The captain of the Coast Guard cutter Cuyahoga - named as a "suspect" in the official inquiry into the ship's collision with an Argentine freighter in which 11 crewman died - was also the subject of two separate Coast Guard investigations earlier this year.
Chief Warrant Officer Donald K. Robinson, 46, was reprimanded for "poor judgment" and "poor seamanship" after the Cuyahoga ran into a drawbridge near Baltimore Harbor on May 31, according to Coast Guard documents. The impact knocked the ship's radar antenna off the mast, causing more than $5,000 in damages.
A month earlier, the Cuyahoga struck a sea wall while mooring near the same harbor, dislodging a large piece of granite, according to the accident report.
Robinson was held accountable for the bridge incident and received a letter of reprimand that his immediate superior yesterday called "a chewing out."
A 27-year veteran of the Coast Guard, Robinson was promoted between the first and second incidents to chief warrant officer 4th class.
Documents also revealed that as a result of the bridge incident, a Coast Guard investigative board reommended that the 51-year-old Cuyahoga's pilot house controls be updated. The modern equipment was not installed, a senior Coast Guard officer said yesterday.

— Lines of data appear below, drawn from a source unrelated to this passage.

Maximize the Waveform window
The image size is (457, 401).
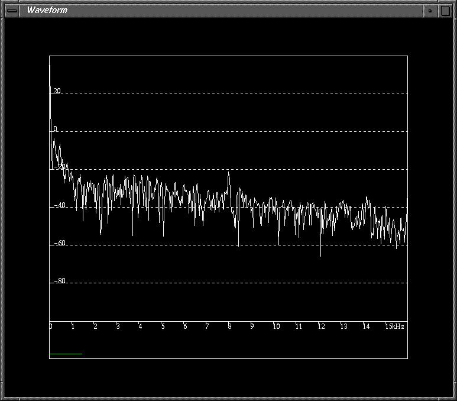tap(445, 10)
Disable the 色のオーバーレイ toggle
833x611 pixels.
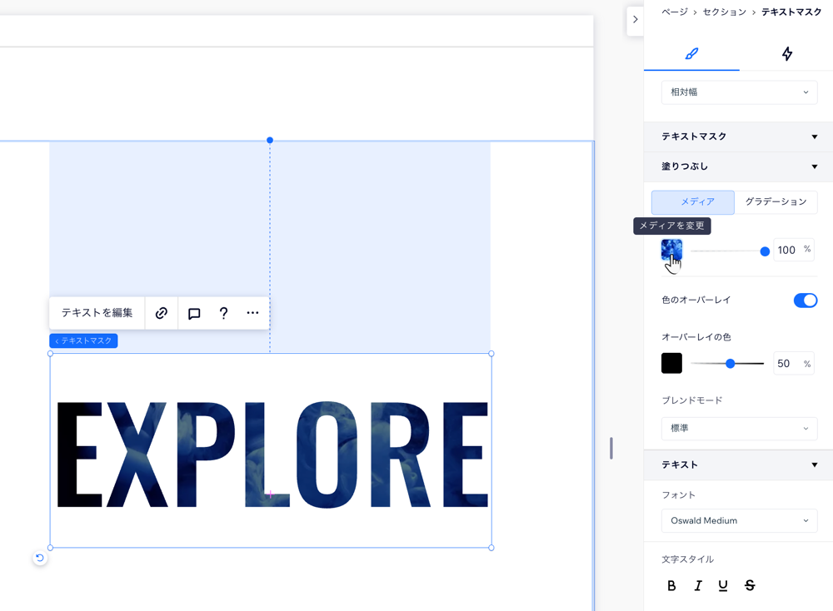tap(805, 301)
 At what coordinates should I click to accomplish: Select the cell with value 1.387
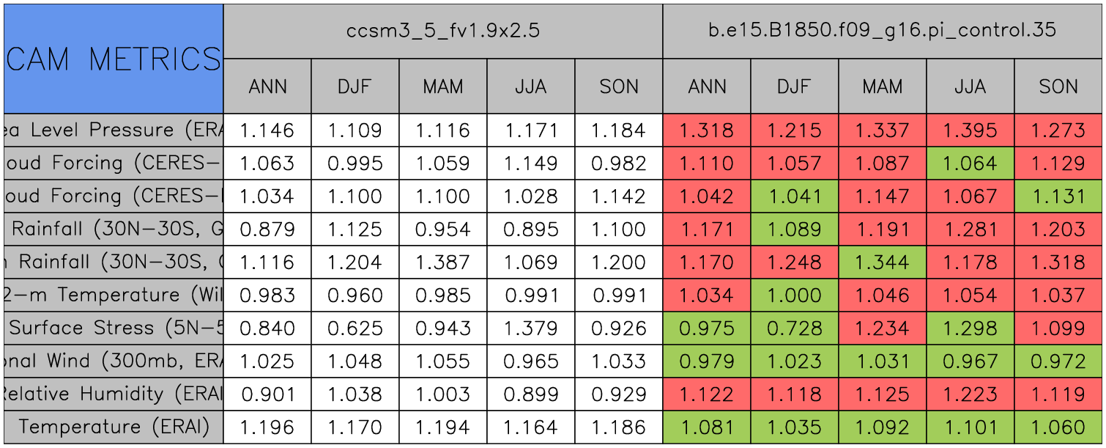[x=442, y=262]
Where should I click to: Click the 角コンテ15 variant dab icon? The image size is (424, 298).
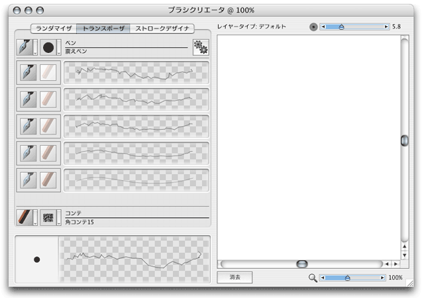coord(48,217)
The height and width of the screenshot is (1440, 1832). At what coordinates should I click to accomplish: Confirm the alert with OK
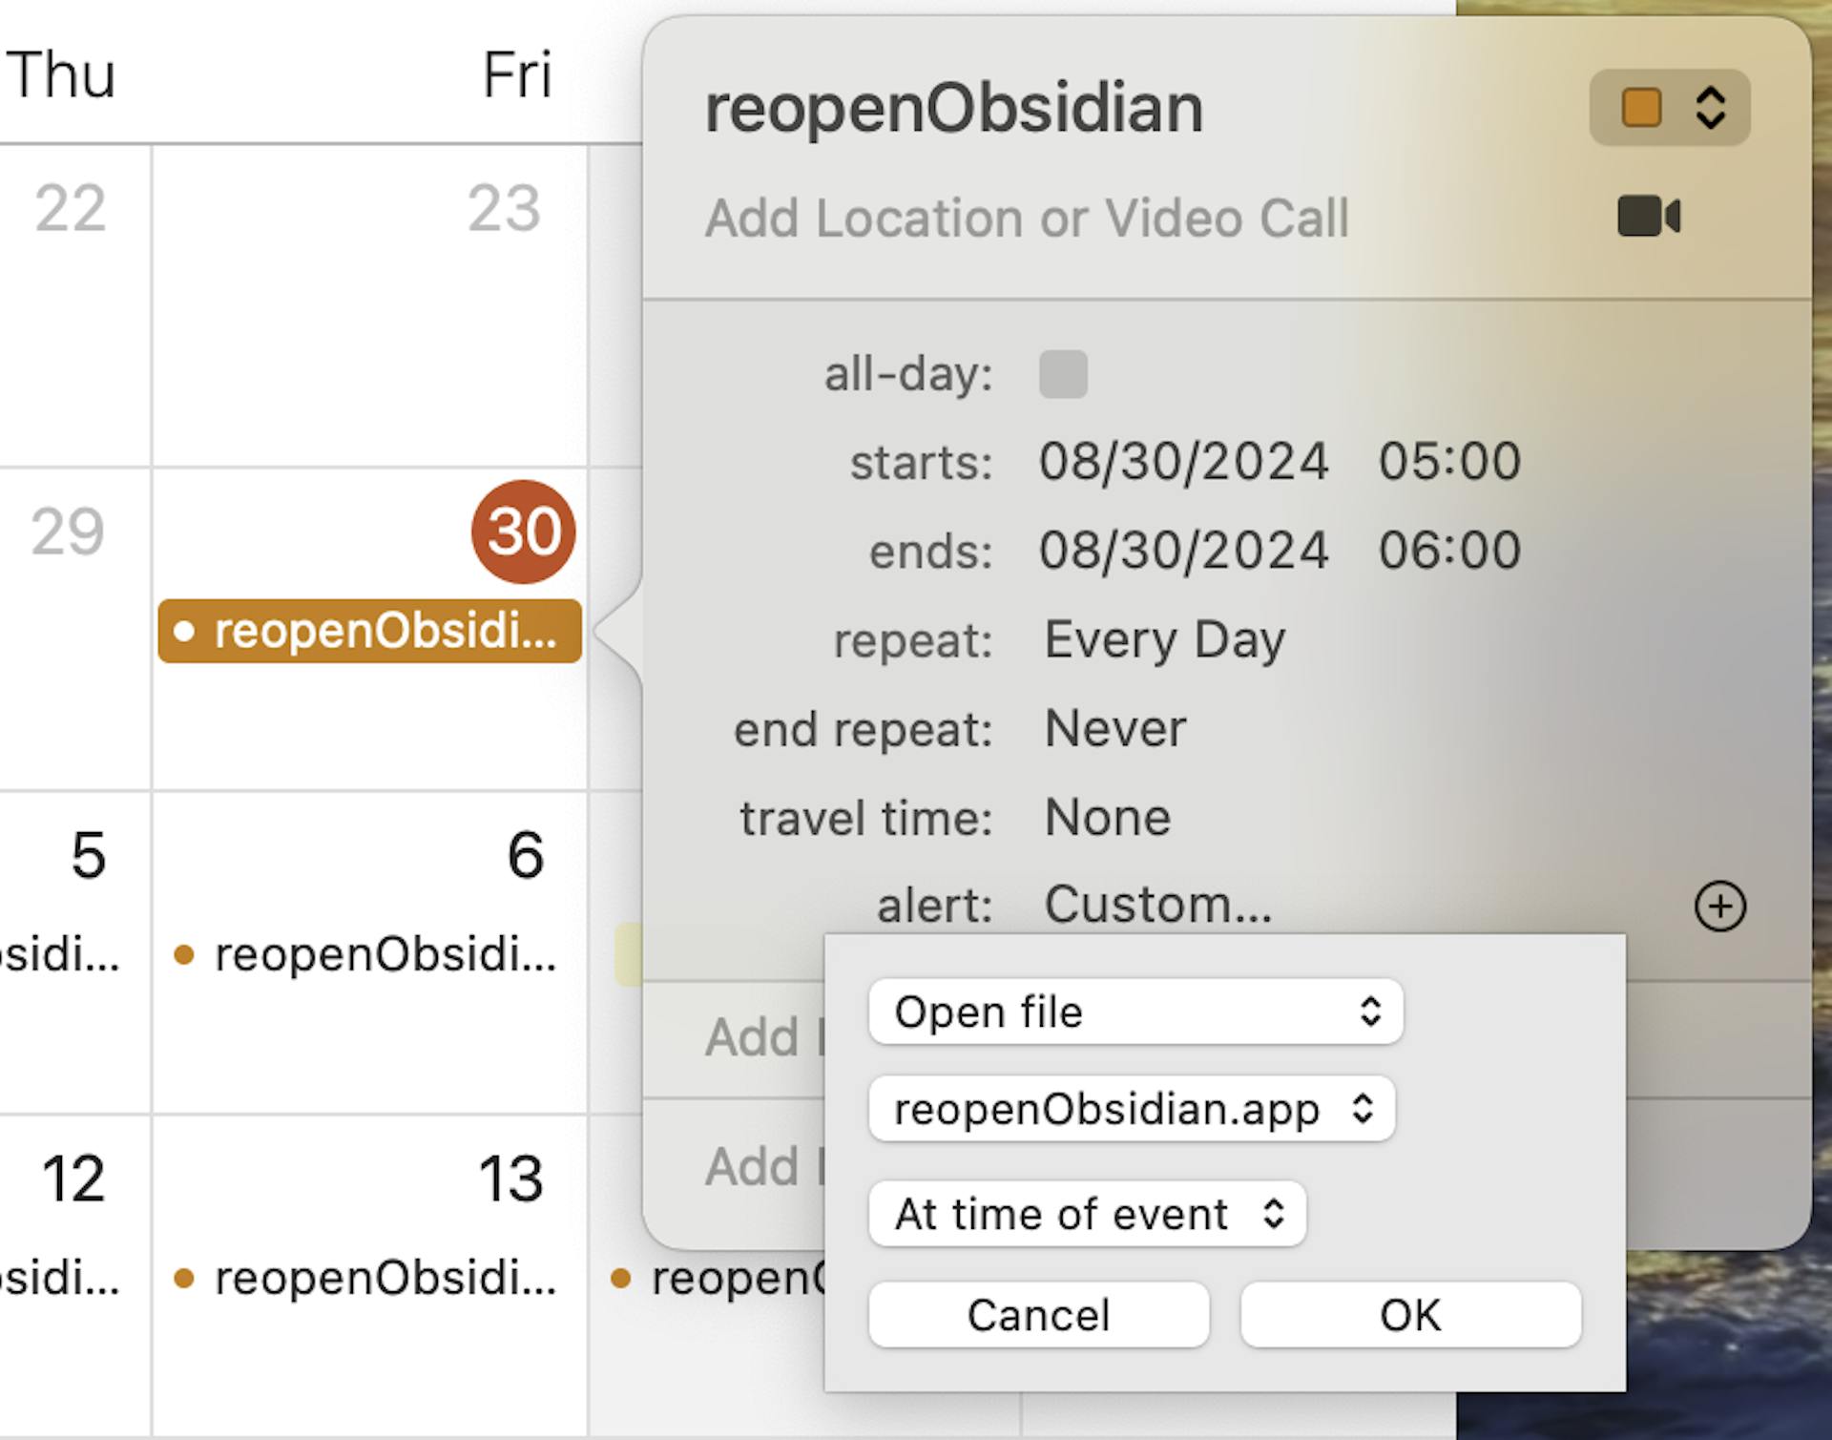click(x=1410, y=1314)
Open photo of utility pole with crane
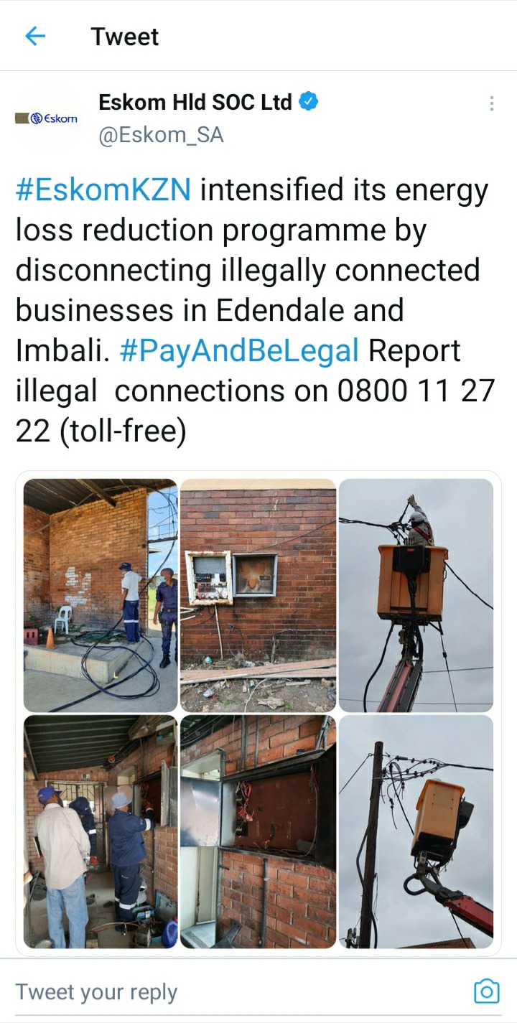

On May 31, the accident report states, the Cuyahoga left the Coast Guard Yard in Curtis bay near Baltimore enroute to Yorktown, Va., where the training vessel-described as a "floating classroom" - was stationed. While attempting to pass under the Pennington Avenue drawbridge - which Robinson had been told four hours earlier would have only half of its span open - the Cuyahoga swung to the left and struck the bridger's closed west span, the report said.

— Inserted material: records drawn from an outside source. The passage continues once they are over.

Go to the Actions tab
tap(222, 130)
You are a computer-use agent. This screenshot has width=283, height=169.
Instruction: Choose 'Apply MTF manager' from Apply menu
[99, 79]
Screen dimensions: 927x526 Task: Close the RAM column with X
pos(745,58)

Immediately before the collision, Robinson ordered the engines reversed. He heard no response from the engine room, the report states, and signaled ful astern again to ensure the crewmen "understood the urgency of the order."
According to testimony last week in Baltimore, the Cuyahoga was shunk on the night of Oct. 20 after it turned left across the path of the oncoming freighter Santa Cruz II, then reversed its engines at the last moment when collision was imminent.
Capt. Charles Blaba, commanding officer of the Yorktown training center, declined to comment on the two earlier investigations yesterday, saying he would "probably" be called as a witness before the official board of inquiry looking into the sinking of the Cuyahoga. That board is expected to move from Baltimore to the Norfolk, Va., area later this week.
However, Blaha is quoted in the earlier accident reports as saying. "While the incidents are separate, their close proximity in time raises questions of potential serious impact on . . . Robinson."
The May 31 incident occurred as the Cuyahoga was savigating two bridges, the I-635 bridge and the Pennington Avenue bridge. The Cuyahoga with its mast height of 52 feet, passed under the first bridge at the center span. Then, according to the report, Robinson tried a "zig-zag" maneuver, turning right, then left.
"The intricacy, if not impossibility, of this maneuver, as planned, constitutes poor judgment on the part of CWO Robinson," said Blaha in the report. "A prudent seaman would savigate his vessel so as to pass through both spans on a constant course . . . several altrenative means of doing this were available to CWO Robinson, citing excessive speed and too sharp a course change.
The Cuyahoga's captain testified last week that he had received no formal nagivational instruction. "All my experience has been practical," he told the board of inquiry.
Robinson, the father of six from Yorktown, Va., has been described as a deeply religious man who is a deacon in his Baptist church.
"I've been praying daily . . . continuously," Robinson was quoted as saying in an interview yesterday. "God is my strength in this time to face each day."